**Work order:**
Write out the stretch of lines below that begins at the line with "You are a computer-use" and ends at the line with "Instruction: Tap the Fine Point (0.4) label", including both, exactly as given and nothing more.

**Task material:**
= Beginning of Section =

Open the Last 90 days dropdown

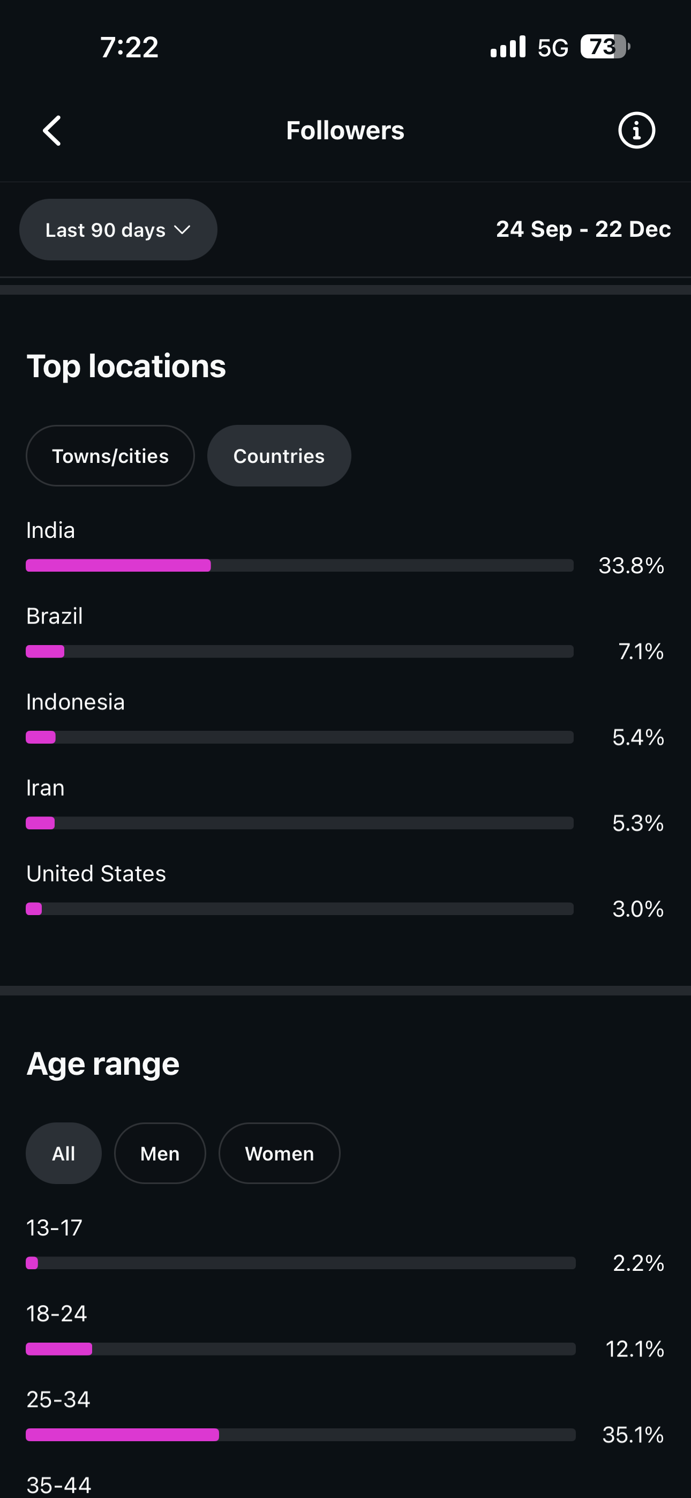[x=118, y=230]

= End of Section =
= Beginning of Section =

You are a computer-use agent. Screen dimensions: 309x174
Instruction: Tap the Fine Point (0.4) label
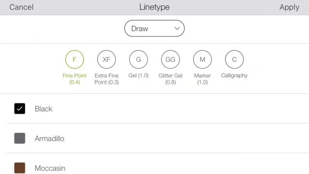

= End of Section =
= Beginning of Section =

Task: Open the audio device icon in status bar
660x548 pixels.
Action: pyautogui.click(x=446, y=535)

= End of Section =

**Exercise result:**
You are a computer-use agent. Screen dimensions: 309x174
Instruction: Tap the Fine Point (0.4) label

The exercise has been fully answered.